▶ **Directions**: Please print the listing below from its first line through the line containing "241, 626, 256)", reproducing each line without any change.

▶ **Data lines**:
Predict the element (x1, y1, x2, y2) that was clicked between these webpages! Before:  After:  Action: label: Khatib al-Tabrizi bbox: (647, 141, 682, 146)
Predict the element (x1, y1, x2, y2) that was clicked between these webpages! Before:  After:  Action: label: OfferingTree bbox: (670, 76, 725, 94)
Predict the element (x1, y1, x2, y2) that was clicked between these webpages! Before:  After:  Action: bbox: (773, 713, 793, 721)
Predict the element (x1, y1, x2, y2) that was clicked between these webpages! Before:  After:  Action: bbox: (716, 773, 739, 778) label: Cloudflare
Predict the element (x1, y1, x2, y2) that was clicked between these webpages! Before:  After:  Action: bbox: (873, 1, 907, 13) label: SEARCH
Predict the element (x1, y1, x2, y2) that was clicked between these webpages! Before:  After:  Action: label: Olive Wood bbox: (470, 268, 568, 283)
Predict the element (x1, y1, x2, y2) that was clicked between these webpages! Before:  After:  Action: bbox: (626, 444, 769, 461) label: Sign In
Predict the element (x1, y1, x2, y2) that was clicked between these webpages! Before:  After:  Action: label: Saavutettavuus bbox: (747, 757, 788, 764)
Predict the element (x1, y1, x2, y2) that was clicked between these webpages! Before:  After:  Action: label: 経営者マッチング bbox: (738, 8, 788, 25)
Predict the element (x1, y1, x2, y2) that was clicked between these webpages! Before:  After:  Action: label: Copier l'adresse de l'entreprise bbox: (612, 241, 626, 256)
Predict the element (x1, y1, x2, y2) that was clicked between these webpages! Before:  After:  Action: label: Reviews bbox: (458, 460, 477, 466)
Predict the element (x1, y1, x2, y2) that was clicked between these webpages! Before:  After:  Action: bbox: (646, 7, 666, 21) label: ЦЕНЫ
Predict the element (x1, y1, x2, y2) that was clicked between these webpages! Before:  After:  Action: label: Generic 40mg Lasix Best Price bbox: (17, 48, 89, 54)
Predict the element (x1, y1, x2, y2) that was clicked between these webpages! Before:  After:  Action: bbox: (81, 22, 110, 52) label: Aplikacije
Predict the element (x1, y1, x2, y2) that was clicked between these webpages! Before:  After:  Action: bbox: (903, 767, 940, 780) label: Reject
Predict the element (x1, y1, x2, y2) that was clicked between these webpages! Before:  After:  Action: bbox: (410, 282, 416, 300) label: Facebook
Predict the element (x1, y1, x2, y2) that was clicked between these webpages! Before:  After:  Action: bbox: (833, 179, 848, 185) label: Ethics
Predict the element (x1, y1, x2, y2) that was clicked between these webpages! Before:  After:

▶ **Output of the task**:
Predict the element (x1, y1, x2, y2) that was clicked between these webpages! Before:  After:  Action: label: Khatib al-Tabrizi bbox: (647, 141, 682, 146)
Predict the element (x1, y1, x2, y2) that was clicked between these webpages! Before:  After:  Action: label: OfferingTree bbox: (670, 76, 725, 94)
Predict the element (x1, y1, x2, y2) that was clicked between these webpages! Before:  After:  Action: bbox: (773, 713, 793, 721)
Predict the element (x1, y1, x2, y2) that was clicked between these webpages! Before:  After:  Action: bbox: (716, 773, 739, 778) label: Cloudflare
Predict the element (x1, y1, x2, y2) that was clicked between these webpages! Before:  After:  Action: bbox: (873, 1, 907, 13) label: SEARCH
Predict the element (x1, y1, x2, y2) that was clicked between these webpages! Before:  After:  Action: label: Olive Wood bbox: (470, 268, 568, 283)
Predict the element (x1, y1, x2, y2) that was clicked between these webpages! Before:  After:  Action: bbox: (626, 444, 769, 461) label: Sign In
Predict the element (x1, y1, x2, y2) that was clicked between these webpages! Before:  After:  Action: label: Saavutettavuus bbox: (747, 757, 788, 764)
Predict the element (x1, y1, x2, y2) that was clicked between these webpages! Before:  After:  Action: label: 経営者マッチング bbox: (738, 8, 788, 25)
Predict the element (x1, y1, x2, y2) that was clicked between these webpages! Before:  After:  Action: label: Copier l'adresse de l'entreprise bbox: (612, 241, 626, 256)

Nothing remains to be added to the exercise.